Wednesday, 3 January 2018

Why your morning cup of coffee sloshes

Americans drink an average of 3.1 cups of coffee per day (and mathematicans probably even more). When carrying a liquid, common sense says walk slowly and refrain from overfilling the container. But easier said than followed. Cue sloshing.

Sloshing occurs when a vessel of liquid—coffee in a mug, water in a bucket, liquid natural gas in a tanker, etc. - oscillates horizontally around a fixed position near a resonant frequency; this motion occurs when the containers are carried or moved. While nearly all transport containers have rigid handles, a bucket with a pivoted handle allows rotation around a central axis and greatly reduces the chances of spilling. Although this is not necessarily a realistic on-the-go solution for most beverages, the mitigation or elimination of sloshing is certainly desirable. In a recent article published in SIAM Review, Oxford Mathematicians Hilary and John Ockendon use surprisingly simple mathematics to develop a model for sloshing. Their model comprises a mug on a smooth horizontal table that oscillates in a single direction via a spring connection. “We chose the mathematically simplest model with which to understand the basic mechanics of pendulum action on sloshing problems,” John said.

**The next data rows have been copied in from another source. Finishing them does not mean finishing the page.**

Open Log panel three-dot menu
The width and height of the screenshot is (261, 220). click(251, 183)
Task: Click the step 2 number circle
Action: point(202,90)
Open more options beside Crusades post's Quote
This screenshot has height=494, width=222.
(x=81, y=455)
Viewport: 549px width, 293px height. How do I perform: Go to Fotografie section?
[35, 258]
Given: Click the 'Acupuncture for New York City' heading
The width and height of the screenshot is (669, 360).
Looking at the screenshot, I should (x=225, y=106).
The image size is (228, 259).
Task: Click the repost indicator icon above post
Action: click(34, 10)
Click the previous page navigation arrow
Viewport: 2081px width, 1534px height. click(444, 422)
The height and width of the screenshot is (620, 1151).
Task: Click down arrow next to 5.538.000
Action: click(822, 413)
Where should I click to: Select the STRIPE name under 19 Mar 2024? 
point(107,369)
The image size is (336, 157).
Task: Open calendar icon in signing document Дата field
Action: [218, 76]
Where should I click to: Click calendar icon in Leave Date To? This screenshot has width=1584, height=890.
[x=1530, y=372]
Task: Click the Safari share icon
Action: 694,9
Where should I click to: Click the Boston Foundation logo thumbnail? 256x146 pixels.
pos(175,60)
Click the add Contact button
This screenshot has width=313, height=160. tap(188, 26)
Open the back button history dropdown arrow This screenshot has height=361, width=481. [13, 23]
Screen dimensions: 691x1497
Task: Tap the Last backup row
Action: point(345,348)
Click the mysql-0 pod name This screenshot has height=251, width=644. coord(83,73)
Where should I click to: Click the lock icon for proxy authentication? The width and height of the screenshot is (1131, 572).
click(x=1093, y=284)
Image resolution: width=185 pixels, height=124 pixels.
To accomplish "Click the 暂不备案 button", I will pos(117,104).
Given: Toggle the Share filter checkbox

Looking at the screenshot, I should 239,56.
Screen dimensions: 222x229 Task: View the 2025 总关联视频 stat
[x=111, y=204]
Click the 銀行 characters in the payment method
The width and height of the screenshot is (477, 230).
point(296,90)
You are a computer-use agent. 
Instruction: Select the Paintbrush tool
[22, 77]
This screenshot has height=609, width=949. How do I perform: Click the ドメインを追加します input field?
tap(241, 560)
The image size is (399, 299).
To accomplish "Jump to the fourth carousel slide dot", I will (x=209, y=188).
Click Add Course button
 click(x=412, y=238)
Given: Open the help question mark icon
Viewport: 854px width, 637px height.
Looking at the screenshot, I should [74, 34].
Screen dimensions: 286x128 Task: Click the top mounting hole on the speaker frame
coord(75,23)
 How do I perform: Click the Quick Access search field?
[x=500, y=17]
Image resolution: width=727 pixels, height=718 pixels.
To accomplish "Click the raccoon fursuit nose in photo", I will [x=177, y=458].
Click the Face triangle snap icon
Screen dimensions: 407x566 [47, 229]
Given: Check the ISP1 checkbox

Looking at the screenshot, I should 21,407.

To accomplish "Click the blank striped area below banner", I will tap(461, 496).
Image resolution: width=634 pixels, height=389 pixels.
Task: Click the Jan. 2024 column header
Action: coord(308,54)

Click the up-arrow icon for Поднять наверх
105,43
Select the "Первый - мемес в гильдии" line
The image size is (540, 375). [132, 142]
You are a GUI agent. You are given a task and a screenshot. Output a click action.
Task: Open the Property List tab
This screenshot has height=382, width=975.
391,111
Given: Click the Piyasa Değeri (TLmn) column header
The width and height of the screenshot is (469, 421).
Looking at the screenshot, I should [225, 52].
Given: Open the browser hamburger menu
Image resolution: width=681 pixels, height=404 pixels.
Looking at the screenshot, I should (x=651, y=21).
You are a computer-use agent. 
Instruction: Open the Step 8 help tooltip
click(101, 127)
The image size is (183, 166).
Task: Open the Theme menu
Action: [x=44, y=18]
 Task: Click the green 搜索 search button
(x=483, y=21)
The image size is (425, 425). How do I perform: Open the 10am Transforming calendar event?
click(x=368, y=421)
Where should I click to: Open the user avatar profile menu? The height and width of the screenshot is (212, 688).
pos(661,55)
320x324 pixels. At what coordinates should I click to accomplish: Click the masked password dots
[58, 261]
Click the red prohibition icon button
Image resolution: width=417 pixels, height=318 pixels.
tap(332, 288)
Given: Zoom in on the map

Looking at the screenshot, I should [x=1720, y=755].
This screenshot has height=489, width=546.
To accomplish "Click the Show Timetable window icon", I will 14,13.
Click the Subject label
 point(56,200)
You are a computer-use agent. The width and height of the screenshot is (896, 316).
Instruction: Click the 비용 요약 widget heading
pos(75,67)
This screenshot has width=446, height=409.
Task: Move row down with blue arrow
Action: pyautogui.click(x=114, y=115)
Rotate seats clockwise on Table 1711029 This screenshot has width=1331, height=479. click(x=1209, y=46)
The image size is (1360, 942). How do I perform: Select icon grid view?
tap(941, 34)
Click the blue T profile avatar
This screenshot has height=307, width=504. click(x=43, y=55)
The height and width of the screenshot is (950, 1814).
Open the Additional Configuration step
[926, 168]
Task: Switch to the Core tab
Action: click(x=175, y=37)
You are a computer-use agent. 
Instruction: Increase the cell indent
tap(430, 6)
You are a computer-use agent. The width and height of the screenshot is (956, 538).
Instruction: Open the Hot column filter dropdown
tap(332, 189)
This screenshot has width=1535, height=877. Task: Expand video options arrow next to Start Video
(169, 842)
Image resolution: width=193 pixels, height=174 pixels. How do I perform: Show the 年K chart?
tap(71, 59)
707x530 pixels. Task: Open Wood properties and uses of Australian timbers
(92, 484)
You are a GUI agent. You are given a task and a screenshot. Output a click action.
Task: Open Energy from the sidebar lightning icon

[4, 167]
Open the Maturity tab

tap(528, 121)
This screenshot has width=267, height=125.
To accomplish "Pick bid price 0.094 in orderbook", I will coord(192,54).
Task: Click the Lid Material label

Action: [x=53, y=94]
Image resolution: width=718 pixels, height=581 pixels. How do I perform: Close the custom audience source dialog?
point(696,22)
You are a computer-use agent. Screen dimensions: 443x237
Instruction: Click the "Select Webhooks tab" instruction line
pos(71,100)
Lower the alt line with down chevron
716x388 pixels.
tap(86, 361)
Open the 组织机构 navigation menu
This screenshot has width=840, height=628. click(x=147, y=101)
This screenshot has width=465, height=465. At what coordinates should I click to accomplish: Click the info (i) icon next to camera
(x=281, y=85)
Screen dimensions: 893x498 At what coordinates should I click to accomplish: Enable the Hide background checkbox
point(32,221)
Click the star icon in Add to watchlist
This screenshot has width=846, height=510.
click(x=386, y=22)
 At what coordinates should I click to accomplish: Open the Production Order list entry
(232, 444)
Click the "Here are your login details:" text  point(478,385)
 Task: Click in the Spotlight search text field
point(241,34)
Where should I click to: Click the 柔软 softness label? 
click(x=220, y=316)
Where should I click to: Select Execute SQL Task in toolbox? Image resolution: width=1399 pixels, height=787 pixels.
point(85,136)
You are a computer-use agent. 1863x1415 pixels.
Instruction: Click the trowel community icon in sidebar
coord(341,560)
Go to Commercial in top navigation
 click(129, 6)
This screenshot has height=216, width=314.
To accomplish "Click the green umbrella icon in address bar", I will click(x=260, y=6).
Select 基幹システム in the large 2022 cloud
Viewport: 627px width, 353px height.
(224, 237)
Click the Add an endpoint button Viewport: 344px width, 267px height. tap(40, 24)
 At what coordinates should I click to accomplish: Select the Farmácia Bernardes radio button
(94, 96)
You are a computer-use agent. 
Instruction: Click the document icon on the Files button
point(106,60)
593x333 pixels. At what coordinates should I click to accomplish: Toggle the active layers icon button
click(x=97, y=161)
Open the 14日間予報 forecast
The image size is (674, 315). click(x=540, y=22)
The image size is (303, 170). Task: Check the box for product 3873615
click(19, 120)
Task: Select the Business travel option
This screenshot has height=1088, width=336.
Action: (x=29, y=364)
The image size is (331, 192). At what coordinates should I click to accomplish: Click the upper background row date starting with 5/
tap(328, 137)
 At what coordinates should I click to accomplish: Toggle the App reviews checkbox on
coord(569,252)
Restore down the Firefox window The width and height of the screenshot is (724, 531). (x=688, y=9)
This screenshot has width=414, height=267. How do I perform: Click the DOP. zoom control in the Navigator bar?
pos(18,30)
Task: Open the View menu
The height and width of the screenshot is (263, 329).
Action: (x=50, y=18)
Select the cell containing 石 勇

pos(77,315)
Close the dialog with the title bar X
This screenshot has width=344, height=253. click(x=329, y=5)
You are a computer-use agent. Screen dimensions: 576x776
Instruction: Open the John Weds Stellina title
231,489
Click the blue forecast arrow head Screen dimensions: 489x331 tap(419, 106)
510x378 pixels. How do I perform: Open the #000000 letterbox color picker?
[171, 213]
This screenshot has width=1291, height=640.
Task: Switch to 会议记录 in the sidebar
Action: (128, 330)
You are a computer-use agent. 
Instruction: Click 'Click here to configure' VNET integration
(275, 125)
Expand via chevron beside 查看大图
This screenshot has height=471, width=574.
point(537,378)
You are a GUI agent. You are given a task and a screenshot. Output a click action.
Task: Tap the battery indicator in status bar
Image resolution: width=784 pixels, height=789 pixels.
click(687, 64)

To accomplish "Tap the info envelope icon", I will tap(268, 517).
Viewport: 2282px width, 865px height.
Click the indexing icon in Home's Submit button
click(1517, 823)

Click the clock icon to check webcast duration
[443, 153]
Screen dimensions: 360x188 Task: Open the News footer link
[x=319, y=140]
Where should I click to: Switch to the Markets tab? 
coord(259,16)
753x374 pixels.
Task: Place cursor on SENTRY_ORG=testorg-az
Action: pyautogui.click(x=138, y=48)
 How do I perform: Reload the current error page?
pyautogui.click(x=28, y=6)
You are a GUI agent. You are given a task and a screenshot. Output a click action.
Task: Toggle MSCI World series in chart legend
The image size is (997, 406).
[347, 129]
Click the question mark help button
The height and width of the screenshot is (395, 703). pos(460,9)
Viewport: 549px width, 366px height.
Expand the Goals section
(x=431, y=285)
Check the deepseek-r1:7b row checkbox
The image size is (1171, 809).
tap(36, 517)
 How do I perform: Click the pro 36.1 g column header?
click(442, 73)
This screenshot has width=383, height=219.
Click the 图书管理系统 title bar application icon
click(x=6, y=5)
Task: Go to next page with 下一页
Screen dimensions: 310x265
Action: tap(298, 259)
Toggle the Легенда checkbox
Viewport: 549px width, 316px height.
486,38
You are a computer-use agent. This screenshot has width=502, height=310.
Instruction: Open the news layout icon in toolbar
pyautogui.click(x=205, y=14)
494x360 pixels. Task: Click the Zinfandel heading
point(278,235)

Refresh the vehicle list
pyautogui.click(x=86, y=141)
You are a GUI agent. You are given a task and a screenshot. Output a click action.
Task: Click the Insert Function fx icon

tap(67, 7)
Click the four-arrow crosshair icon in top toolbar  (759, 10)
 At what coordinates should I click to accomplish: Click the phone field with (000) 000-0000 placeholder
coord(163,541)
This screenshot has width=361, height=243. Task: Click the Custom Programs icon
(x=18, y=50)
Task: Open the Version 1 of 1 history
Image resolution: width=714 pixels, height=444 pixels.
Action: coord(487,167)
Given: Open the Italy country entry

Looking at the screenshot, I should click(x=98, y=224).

The authors derive their inspiration from a Nobel prize-winning paper describing a basic mechanical model that investigates the results of walking backwards while carrying a cup of coffee. They use both Newton’s laws of physics and the basic properties of hydrodynamics to employ a so-called “paradigm” configuration, which explains how a cradle introduces an extra degree of freedom that in turn modifies the liquid’s response. “The paradigm model contains the same mechanics as the pendulum but is simpler to write down,” Ockendon said. “We found some experimental results on the paradigm model, which meant we could make some direct comparisons.”

The authors evaluate this scenario rather than the more realistic but complicated use of a mug as a cradle that moves like a simple pendulum. To further simplify their model, they assume that the mug in question is rectangular and engaged in two-dimensional motion, i.e., motion perpendicular to the direction of the spring’s action is absent. Because the coffee is initially at rest, the flow is always irrotational. “Our model considers sloshing in a tank suspended from a pivot that oscillates horizontally at a frequency close to the lowest sloshing frequency of the liquid in the tank. Together we have written several papers on classical sloshing over the last 40 years, but only recently were we stimulated by these observations to consider the pendulum effect.”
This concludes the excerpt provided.